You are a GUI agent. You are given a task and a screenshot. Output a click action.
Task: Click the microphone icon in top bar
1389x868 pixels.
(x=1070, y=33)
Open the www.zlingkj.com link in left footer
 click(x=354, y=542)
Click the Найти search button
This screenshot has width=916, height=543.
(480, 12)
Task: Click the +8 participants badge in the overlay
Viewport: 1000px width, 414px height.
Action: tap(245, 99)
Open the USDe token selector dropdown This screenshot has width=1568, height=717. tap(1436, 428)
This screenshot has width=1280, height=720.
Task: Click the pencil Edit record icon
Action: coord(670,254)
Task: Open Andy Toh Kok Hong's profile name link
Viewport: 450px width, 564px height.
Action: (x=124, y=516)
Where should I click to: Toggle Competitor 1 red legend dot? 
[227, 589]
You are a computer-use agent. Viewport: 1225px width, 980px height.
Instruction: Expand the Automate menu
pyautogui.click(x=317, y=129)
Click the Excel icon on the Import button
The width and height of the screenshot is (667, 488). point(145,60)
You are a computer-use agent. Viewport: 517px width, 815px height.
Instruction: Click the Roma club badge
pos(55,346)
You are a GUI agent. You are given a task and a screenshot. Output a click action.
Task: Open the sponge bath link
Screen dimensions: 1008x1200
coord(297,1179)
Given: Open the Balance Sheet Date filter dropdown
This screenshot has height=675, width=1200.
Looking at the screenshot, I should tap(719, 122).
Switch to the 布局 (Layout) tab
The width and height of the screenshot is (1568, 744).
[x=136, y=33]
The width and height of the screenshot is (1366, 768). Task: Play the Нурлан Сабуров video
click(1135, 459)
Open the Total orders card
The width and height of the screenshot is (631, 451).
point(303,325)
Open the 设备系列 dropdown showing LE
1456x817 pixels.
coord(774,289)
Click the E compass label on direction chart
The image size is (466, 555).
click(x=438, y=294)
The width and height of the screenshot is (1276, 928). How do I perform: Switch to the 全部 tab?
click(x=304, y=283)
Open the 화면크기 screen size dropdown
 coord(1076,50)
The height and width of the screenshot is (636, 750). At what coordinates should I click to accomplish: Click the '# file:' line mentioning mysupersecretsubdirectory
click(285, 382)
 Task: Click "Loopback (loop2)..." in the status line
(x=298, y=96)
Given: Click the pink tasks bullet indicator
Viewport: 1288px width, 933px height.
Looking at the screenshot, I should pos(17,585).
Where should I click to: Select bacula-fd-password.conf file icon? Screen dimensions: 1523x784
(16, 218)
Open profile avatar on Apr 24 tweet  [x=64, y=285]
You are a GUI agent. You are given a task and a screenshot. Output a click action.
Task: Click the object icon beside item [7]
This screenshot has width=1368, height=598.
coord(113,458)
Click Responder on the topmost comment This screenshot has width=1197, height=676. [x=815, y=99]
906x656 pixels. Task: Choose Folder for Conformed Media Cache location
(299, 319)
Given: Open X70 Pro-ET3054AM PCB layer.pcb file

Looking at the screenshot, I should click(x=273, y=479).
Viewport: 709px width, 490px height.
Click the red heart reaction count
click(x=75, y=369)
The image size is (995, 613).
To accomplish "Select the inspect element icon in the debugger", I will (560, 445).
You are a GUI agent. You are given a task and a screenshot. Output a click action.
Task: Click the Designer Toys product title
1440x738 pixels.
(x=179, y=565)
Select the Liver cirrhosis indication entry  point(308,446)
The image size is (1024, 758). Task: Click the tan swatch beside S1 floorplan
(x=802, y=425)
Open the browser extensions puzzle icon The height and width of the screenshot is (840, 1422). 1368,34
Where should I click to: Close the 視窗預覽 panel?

+---+

● PROMPT
Reproduce each entry in the listing character for character.

● SOLUTION
You are a GUI agent. You are given a task and a screenshot. Output a click action.
Task: Click the microphone icon in top bar
1389x868 pixels.
(x=1070, y=33)
Open the www.zlingkj.com link in left footer
 click(x=354, y=542)
Click the Найти search button
This screenshot has width=916, height=543.
(480, 12)
Task: Click the +8 participants badge in the overlay
Viewport: 1000px width, 414px height.
Action: tap(245, 99)
Open the USDe token selector dropdown This screenshot has width=1568, height=717. tap(1436, 428)
This screenshot has width=1280, height=720.
Task: Click the pencil Edit record icon
Action: coord(670,254)
Task: Open Andy Toh Kok Hong's profile name link
Viewport: 450px width, 564px height.
Action: (x=124, y=516)
Where should I click to: Toggle Competitor 1 red legend dot? 
[227, 589]
You are a computer-use agent. Viewport: 1225px width, 980px height.
Instruction: Expand the Automate menu
pyautogui.click(x=317, y=129)
Click the Excel icon on the Import button
The width and height of the screenshot is (667, 488). point(145,60)
You are a computer-use agent. Viewport: 517px width, 815px height.
Instruction: Click the Roma club badge
pos(55,346)
You are a GUI agent. You are given a task and a screenshot. Output a click action.
Task: Open the sponge bath link
Screen dimensions: 1008x1200
coord(297,1179)
Given: Open the Balance Sheet Date filter dropdown
This screenshot has height=675, width=1200.
Looking at the screenshot, I should tap(719, 122).
Switch to the 布局 (Layout) tab
The width and height of the screenshot is (1568, 744).
[x=136, y=33]
The width and height of the screenshot is (1366, 768). Task: Play the Нурлан Сабуров video
click(1135, 459)
Open the Total orders card
The width and height of the screenshot is (631, 451).
point(303,325)
Open the 设备系列 dropdown showing LE
1456x817 pixels.
coord(774,289)
Click the E compass label on direction chart
The image size is (466, 555).
click(x=438, y=294)
The width and height of the screenshot is (1276, 928). How do I perform: Switch to the 全部 tab?
click(x=304, y=283)
Open the 화면크기 screen size dropdown
 coord(1076,50)
The height and width of the screenshot is (636, 750). At what coordinates should I click to accomplish: Click the '# file:' line mentioning mysupersecretsubdirectory
click(285, 382)
 Task: Click "Loopback (loop2)..." in the status line
(x=298, y=96)
Given: Click the pink tasks bullet indicator
Viewport: 1288px width, 933px height.
Looking at the screenshot, I should pos(17,585).
Where should I click to: Select bacula-fd-password.conf file icon? Screen dimensions: 1523x784
(16, 218)
Open profile avatar on Apr 24 tweet  [x=64, y=285]
You are a GUI agent. You are given a task and a screenshot. Output a click action.
Task: Click the object icon beside item [7]
This screenshot has width=1368, height=598.
coord(113,458)
Click Responder on the topmost comment This screenshot has width=1197, height=676. [x=815, y=99]
906x656 pixels. Task: Choose Folder for Conformed Media Cache location
(299, 319)
Given: Open X70 Pro-ET3054AM PCB layer.pcb file

Looking at the screenshot, I should click(x=273, y=479).
Viewport: 709px width, 490px height.
Click the red heart reaction count
click(x=75, y=369)
The image size is (995, 613).
To accomplish "Select the inspect element icon in the debugger", I will (560, 445).
You are a GUI agent. You are given a task and a screenshot. Output a click action.
Task: Click the Designer Toys product title
1440x738 pixels.
(x=179, y=565)
Select the Liver cirrhosis indication entry  point(308,446)
The image size is (1024, 758). Task: Click the tan swatch beside S1 floorplan
(x=802, y=425)
Open the browser extensions puzzle icon The height and width of the screenshot is (840, 1422). 1368,34
Where should I click to: Close the 視窗預覽 panel?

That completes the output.